* _GIVEN TEXT_:
════

His adolescent experience’s meaning and the significance of the deal with the Mayor are revealed during his morning limo commute via flash backs. Ethan recalls hell hounds chasing him into a giant Ferris Wheel that eerily re-animates, terrifying his teenage friends as it spins wildly to the top and free-falls. He remembers climbing “The Typhoon” and being terror-struck by phantom coasters that nearly blow them over the railings.
Young Ethan splits from his friends to roam the midway alone, experiencing the park as if it were alive. The deserted “Happyland” bombards Ethan with sights and sounds from its past in a dreamlike collage of sensations that send him reeling from one apparition to another.
He is sickened by a ghostly Bundtist rally in an old pavilion and flees, staggering into a funhouse pervaded by Nazi occult. He is snared in its evil maze, lost and terrified deep within its bowels. Young Ethan escapes the haunted “Geisthaus”, to see his friends on an ancient, mystical carousel, operated by a hooded satanic figure that spins the sinister ride out of control. When it eventually stops, he discovers his friends morphed into withered old men who wander into the darkness.
The hooded man beckons Ethan to take his turn. Ethan runs for his life, barely escaping the wild dogs that had returned for new prey. His friends are discovered the next day, some partly devoured by the dogs, others diminished to a helpless state, unable to explain their transmutation. The ancient ones all die within weeks, except for Pee Wee, who Ethan visits faithfully in a nursing home. Hoary and old, Pee Wee can’t fathom his age, pleading for his parents to reclaim their forsaken son. They don’t recognize the old man insisting to be their child and Pee Wee dies alone.

════

* _RECORDED INFORMATION_:

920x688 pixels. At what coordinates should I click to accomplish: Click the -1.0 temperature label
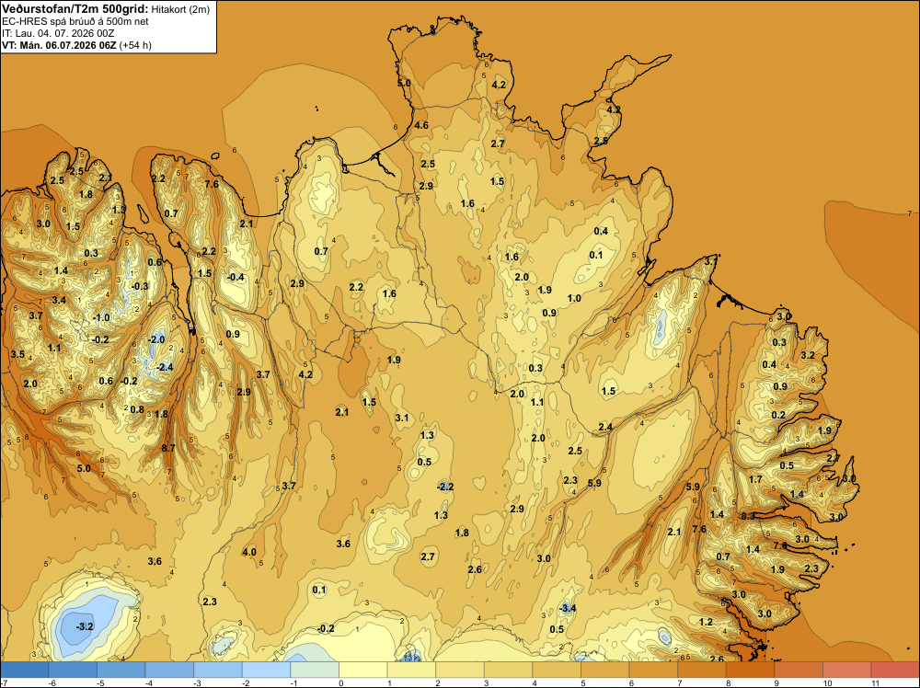point(101,318)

════

* _STATED PROBLEM A_:
In the synopsis of Ethan's amusement park story, whom does Ethan visit faithfully in a nursing home?
* _STATED PROBLEM B_:
Using the synopsis of Ethan's amusement park story, explain why Pee Wee dies alone.
* _STATED PROBLEM C_:
Resume the synopsis of Ethan's amusement park story after its final sentence.

* _RESULT A_:
Ethan faithfully visits Pee Wee.

* _RESULT B_:
Pee Wee has become a hoary old man who begs his parents to reclaim him. They don't recognize the old man insisting he is their child, so he dies alone.

* _RESULT C_:
In a return to the present we learn that Ethan had torn down Happyland years ago, raising his first condos on its unholy plot to obliterate the past.
Why does a man, admired for his elegance and strength, regress to over-the-top satirical rants, adolescent mischief and violence, on what is usually a dull commute? In a tailored suit, for the biggest meeting of his life, why does Ethan have a football romp with a former NFL quarterback? Why does Ethan stand through the sunroof of his limo to burlesque a bible-thumping sermon to a stunned crowd waiting for a bus? Why does he sink into a cynical, off-kilter rant at a pretentious coffeehouse that outrages its staff?
Perhaps it was reliving that fateful evening that induced a transformation that dismantled Ethan's stone façade as a businessman and began his resurrection as a human being.